Is it possible to send LDAP "requests" via telnet?

flyer88 picture flyer88 · Jul 18, 2012 · Viewed 18.3k times · Source

I am wondering whether is it possible or not to establish a connection to a LDAP server via telnet (or some other program) and start making requests and receiving responses as I would normally do with HTTP. In fact, the question is more generic and is related to my misunderstanding of network connections and communications protocols. Let me tell you the idea I have in my mind about this topic:

All application protocols define communication protocols (that is, messages that the server is going to understand and act upon its delivery). If I know how the application protocol works, I can establish a connection to the server (daemon controlling that protocol server-side) and start communicating with the server. For example with HTTP I can establish a connection to an HTTP SERVER via telnet and start talking with him with this requests for example:

GET /users/pepito HTTP/1.1
Host: stackoverflow
Content-Type: text/html

I am expecting this procedure to happen with ANY APPLICATION PROTOCOL. Is this concept right??

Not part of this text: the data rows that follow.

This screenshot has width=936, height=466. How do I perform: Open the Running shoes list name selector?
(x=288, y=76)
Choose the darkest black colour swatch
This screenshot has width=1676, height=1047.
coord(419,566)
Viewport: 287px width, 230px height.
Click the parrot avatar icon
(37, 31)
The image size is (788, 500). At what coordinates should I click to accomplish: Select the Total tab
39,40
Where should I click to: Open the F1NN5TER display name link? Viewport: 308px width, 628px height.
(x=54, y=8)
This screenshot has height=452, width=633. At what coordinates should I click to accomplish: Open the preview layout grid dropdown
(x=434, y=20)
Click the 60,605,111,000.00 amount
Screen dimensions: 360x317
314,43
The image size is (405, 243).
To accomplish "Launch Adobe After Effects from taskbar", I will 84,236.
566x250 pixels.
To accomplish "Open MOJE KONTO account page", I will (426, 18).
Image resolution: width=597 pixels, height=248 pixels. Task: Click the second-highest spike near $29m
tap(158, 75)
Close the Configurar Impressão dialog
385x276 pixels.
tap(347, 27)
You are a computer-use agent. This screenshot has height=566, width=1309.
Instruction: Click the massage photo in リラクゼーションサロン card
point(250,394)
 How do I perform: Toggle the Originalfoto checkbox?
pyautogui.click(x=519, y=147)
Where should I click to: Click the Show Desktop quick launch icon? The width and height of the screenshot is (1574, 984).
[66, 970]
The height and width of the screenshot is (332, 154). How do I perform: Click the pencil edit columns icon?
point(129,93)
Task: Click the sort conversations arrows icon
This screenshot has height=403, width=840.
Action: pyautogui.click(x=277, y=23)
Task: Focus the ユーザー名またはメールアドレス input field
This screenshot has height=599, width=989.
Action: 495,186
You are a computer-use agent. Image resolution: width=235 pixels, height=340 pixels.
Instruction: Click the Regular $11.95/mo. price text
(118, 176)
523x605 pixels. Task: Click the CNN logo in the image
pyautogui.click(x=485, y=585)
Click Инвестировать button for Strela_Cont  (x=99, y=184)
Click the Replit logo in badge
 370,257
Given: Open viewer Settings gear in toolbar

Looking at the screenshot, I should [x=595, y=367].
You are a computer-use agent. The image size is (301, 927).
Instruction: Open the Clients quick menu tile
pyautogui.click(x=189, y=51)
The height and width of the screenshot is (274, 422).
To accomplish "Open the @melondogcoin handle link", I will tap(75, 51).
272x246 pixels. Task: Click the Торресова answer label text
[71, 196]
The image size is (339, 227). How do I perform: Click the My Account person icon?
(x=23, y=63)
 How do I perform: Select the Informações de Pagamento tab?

I have glimpsed the LDAP Protocol Specification RFC but I did not understand the format of the messages. I mean, I was expecting to read something like HTTP Protocol Specification; but it was like too generic. Can you give me an example of how LDAP search could be made?

Answer

timos picture timos · Jul 18, 2012

The LDAP RFC specifies that LDAP messages are ASN1 encoded. This means the messages are binary data in a special format, instead of text, following a special format. This makes it very hard to write ladap-queries by hand with telnet.